**WHAT TO WORK ON**
A) According to the post about Polish food, why does the Vancouver bar it mentions sell only cold cuts and cheese? Please answer in one to three sentences.
B) Carry on the post about Polish food, picking up right after its final sentence.

**QUOTED TEXT**
A photo essay at the BBC about Polish night bakers reminds me again how much I like chleb - rye bread - and other Polish food. And reminds me to write about it again. When folks came over the other day to test drive a couple of weisse beers that will show up at the LCBO next spring, there was Krakovska or Lwowska or some other urban-named kiełbasa from the place that has the good stuff. Unlike lamer more westerly sausage bound in some odd pasticity of plasticity, you get real gut as bung and an inside that is neither dried out or ground fine. Chunks of pig flesh, all garlicked and peppered. There is now a bar in Vancouver that only sells cold cuts and cheese, thus avoiding the need of a full kitchen. In my tavern in Valhalla, all the cold cuts are Polish even if the salamagundy, mustard pickles and million-dollar relish are Nova Scotian. The best I ever had was the grannie made smoked hams bought at the Kołobrjeg farmers' market on the day the Inuit Siberians were there with white fox pelts for a couple for bucks each. Grannie sold the one pound hams, maybe two or three her week's production, on a small tea towel before her next to the pickled mushrooms, priced with as many twenties and thousands as possible: "dwadziescia dwa tysaic dwa sto, Pani?" They were just on the line between raw and not raw, passed beneath the shadow of no official's stoop, were sliced thin and eaten with beer back in the kitchen near the fire. Good piggie.

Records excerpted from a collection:
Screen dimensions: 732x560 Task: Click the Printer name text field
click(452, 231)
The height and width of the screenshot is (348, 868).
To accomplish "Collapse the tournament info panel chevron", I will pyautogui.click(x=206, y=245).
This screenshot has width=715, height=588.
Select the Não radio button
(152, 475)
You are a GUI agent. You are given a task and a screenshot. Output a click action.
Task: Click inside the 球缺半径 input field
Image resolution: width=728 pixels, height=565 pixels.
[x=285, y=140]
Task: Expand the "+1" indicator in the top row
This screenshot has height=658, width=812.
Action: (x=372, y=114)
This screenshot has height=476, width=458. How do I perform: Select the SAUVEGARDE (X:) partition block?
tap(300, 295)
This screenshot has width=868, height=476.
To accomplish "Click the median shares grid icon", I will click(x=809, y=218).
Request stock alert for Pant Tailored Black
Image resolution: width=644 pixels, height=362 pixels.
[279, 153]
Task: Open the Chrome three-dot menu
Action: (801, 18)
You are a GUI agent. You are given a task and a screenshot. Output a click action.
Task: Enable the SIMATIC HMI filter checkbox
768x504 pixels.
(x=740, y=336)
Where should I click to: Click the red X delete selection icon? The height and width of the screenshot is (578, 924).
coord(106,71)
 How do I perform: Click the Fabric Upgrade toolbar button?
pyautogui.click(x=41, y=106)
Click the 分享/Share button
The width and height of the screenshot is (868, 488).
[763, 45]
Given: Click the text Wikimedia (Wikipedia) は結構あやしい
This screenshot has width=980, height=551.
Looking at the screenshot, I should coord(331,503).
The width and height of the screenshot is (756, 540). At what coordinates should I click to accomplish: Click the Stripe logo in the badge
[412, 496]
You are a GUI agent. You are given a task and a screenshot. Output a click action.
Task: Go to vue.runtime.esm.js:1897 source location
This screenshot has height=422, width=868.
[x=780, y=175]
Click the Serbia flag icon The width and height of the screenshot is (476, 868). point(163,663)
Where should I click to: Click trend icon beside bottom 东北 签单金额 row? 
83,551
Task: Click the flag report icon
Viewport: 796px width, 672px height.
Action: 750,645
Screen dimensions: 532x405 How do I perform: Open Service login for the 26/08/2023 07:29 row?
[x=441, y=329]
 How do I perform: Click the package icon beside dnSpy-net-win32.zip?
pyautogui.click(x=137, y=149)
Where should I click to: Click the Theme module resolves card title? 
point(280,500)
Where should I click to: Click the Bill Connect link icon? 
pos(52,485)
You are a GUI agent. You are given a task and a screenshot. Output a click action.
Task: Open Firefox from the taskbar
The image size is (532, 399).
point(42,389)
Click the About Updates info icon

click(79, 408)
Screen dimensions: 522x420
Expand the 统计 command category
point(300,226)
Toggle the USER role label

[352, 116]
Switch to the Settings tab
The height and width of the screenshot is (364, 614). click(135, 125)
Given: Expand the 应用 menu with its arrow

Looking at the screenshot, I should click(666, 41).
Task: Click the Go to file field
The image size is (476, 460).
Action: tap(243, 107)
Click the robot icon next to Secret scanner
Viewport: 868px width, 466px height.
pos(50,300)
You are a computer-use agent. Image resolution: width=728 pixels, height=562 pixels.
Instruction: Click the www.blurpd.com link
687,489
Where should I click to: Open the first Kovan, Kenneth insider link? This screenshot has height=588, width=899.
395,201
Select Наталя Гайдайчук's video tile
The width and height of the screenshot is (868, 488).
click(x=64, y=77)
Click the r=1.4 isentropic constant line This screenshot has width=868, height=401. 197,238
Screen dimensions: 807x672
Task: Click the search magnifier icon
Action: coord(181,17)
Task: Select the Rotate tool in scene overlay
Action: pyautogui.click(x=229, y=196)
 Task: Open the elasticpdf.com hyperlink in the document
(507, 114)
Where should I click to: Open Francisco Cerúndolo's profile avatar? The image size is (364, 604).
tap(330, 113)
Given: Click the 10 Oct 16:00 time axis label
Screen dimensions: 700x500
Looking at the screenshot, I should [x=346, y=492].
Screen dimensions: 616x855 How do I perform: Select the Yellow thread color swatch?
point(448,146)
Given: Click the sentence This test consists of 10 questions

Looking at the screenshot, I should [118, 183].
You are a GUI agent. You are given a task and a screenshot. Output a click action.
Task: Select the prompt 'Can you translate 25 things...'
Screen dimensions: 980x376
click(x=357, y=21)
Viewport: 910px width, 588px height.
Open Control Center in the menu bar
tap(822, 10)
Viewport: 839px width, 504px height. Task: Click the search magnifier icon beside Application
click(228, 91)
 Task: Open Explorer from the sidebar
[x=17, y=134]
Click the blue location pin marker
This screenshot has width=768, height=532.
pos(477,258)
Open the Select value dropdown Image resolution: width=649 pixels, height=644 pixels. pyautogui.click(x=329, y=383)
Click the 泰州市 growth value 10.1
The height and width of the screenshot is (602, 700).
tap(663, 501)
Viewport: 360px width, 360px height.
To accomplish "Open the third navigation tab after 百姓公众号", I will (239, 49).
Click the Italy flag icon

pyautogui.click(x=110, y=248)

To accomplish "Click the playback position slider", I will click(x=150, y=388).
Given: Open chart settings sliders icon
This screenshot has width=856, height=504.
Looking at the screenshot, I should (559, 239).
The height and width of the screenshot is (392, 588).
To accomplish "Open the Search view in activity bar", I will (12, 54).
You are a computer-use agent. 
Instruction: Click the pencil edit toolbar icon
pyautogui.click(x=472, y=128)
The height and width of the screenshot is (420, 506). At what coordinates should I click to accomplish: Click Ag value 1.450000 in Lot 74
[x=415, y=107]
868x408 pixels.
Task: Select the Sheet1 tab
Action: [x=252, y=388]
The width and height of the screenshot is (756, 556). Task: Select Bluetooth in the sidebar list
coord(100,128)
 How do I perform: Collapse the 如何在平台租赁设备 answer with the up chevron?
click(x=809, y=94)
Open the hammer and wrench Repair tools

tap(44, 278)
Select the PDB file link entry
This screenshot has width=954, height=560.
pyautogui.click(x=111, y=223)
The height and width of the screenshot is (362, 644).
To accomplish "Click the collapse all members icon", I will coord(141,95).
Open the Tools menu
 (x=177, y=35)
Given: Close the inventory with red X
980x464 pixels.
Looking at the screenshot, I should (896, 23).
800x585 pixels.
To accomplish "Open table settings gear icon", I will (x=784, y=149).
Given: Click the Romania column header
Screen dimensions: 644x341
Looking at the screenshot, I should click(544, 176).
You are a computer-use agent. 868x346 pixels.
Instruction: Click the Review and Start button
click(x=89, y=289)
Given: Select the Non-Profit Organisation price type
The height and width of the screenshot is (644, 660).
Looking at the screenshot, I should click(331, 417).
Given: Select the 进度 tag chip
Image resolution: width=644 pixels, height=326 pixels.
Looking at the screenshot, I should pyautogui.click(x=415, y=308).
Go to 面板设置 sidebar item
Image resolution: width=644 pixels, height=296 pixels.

**RESPONSES TO THE TASKS**
A) By selling only cold cuts and cheese, the bar avoids needing a full kitchen.

B)
Comments
Sean Liddle - November 26, 2007 10:00 am
mm.. now Mister Breakfast Skipper me is hungry.
You know what I want to locate? When I was about 25 this Russian guy brought these wonderful sauerkraut and spiced meat filled pastries to the flea market where I sold antiques on weekends. He called them perogies but they were not wet or pan fried doughey things, it was more like a thickly doughed deep fried bready yummy thing.
Now I'm hungry for eastern block food, eastern bloc beer...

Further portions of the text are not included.